Look through the records and copy each line with the string "This" in it.

Data to use>
= = = = =

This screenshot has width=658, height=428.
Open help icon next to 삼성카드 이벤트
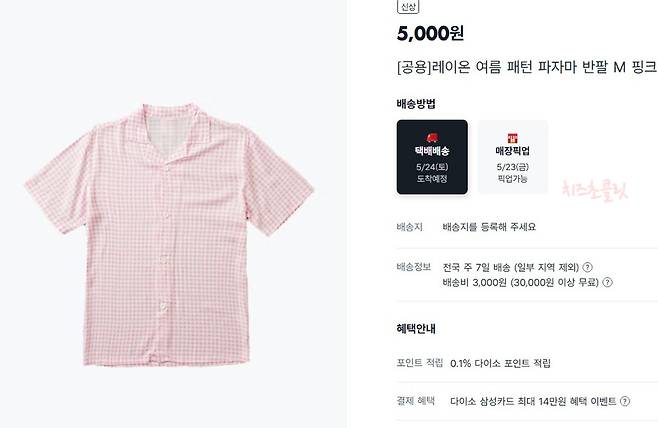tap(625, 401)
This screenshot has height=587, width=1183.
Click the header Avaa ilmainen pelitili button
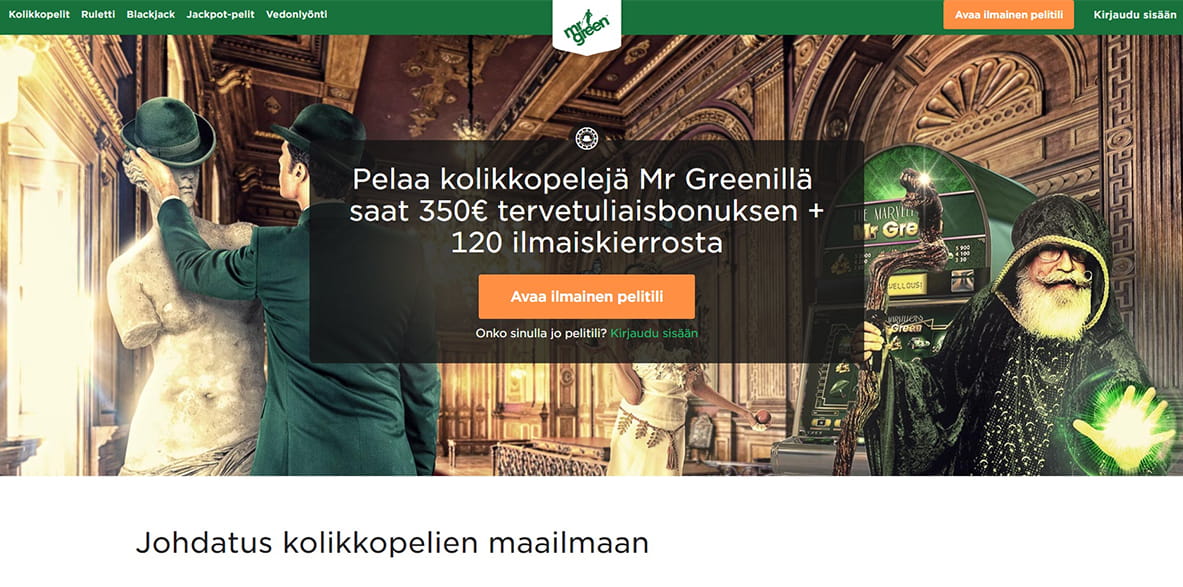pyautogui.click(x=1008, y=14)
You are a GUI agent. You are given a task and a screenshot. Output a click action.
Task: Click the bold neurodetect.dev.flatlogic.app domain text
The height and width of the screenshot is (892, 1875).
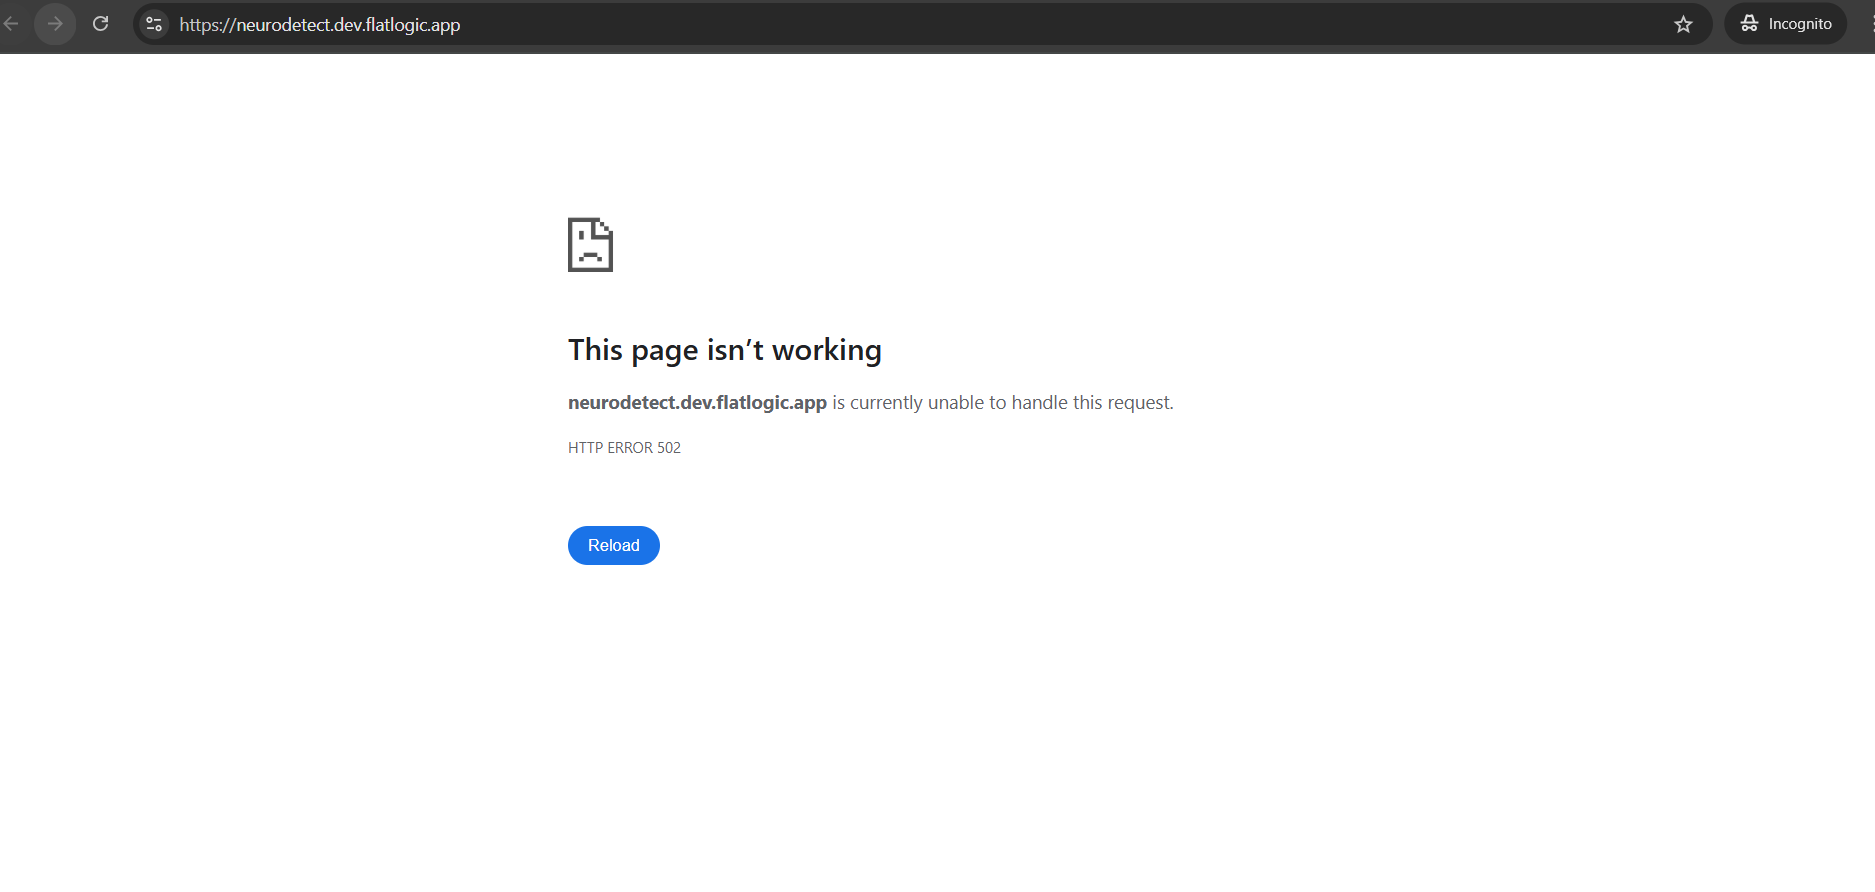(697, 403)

= = = = =

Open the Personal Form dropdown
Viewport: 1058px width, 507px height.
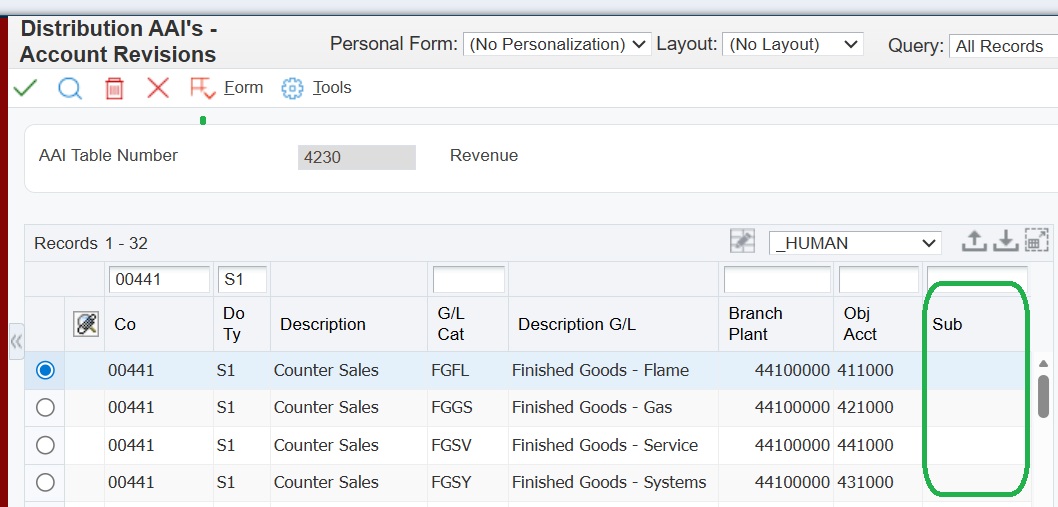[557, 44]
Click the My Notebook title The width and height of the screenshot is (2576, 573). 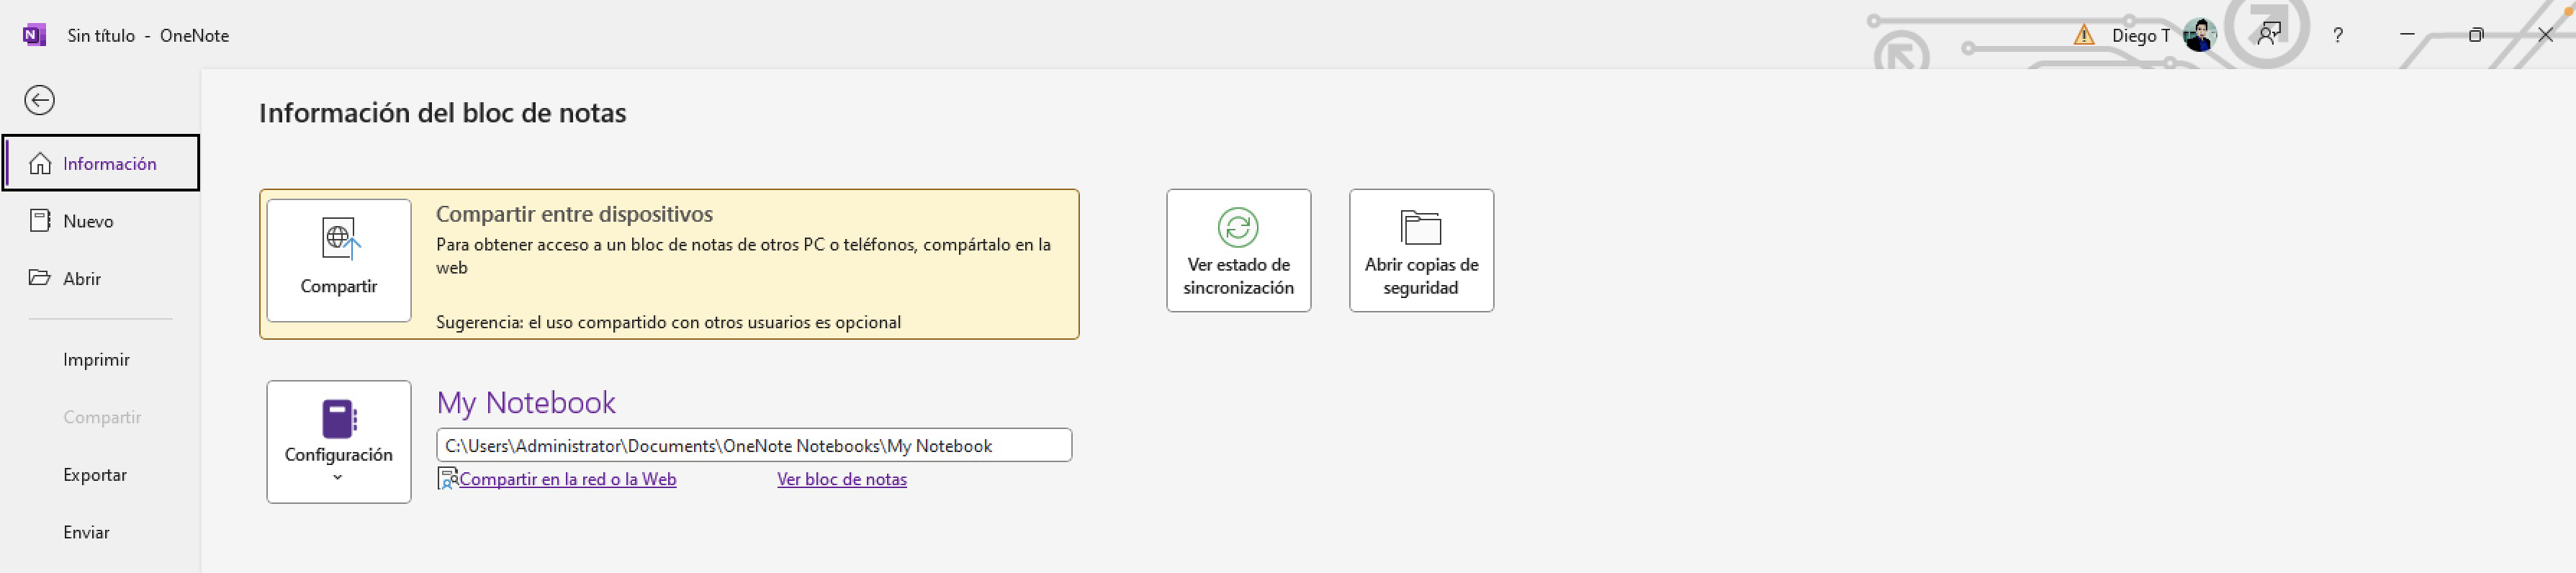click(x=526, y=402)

= = = = =

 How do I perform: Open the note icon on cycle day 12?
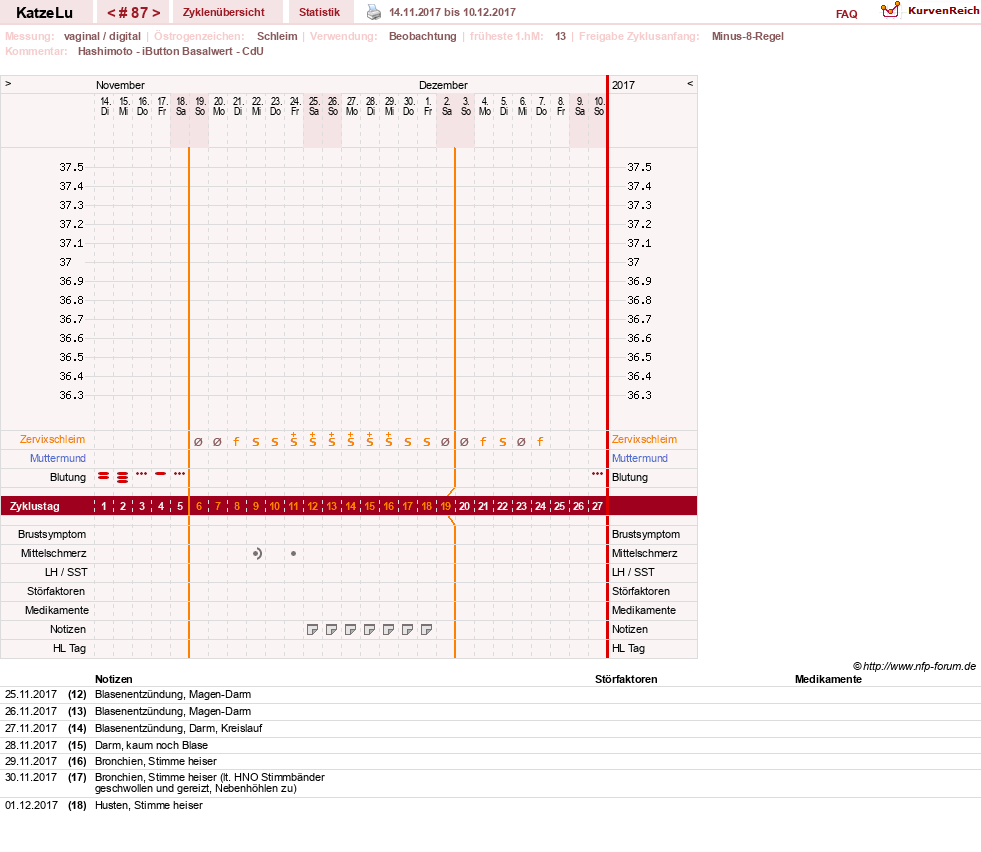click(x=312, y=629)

= = = = =

Exercise response>
This screenshot has width=658, height=428.
This screenshot has height=587, width=1183.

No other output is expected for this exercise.